Back to the electromagnetic field. It turns out** that 1) electromagnetism can be cast in a Lagrangian form, thus giving us a context in which we can discuss canonically conjugate variables and 2) The real and imaginary parts of the electromagnetic field amplitude, $a$, given by $x$ and $p$, can in fact be related to a pair of conjugate variables of electromagnetism. These conjugate variables are related to the electric field and the time derivative of the electric field. There are also relationships, through Maxwell's equations, to the magnetic field.
This means that we are justified in making the theory of electromagnetism quantum by letting $a\rightarrow \hat{a}$ with
$$ [\hat{a},\hat{a}^{\dagger}]=1 $$
This leads us to the conclusion that the energy in a single mode of the electromagnetic is quantized in units of $\omega$, and likewise the amplitude of the electromagnetic wave is also quantized.
This is what a photon is. A photon is a quantized excitation in the electomagnetic wave, in the same way we can have a quantized excitation in the quantum harmonic oscillator. Also, at this point I'll point out that it is possible to have excitations in the classical electromagnetic field as well. If you ever find yourself feeling funny about photons try to spend more time thinking about the similarities, rather than the differences, between classical excitations of the electromagnetic field (or any oscillator) and quantum excitations of the same.

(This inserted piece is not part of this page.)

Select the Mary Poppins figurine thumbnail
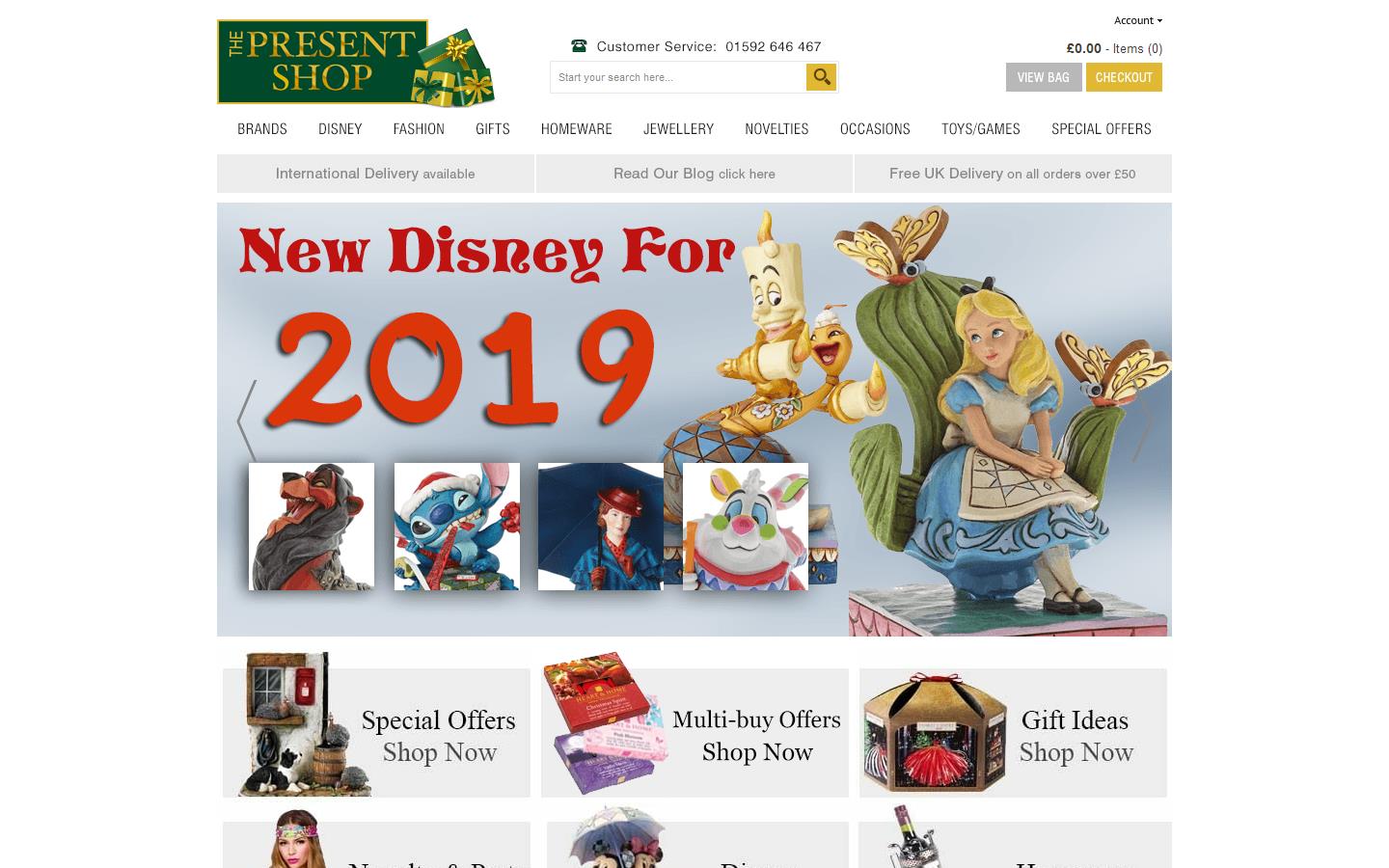The width and height of the screenshot is (1389, 868). 600,526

As described in the comments, the photon arises from electromagnetism through an application of canonical quantization to the canonically conjugate variables which make up a single-mode monochromatic solution to Maxwell's equations.
*These are often taken to be plane waves, but, depending on the boundary conditions for the EM problem, we can decompose the general solution to Maxwell's equations into many different families of spatial modes. Any such decomposition suffices for the description of a photon. The shape of the photon is given by the spatial pattern of the spatial mode that we are quantizing. That is photons can have different shapes, and a photon in one mode can be decomposed as a superposition of photons in other modes. There, I answered about 100 physics stack exchange questions about the shape of a photon in this footnote!
**My favorite references for this are Quantum and Atom Optics by Daniel Steck and UC Berkeley Physics 221A/B Lecture Notes by Robert Littlejohn.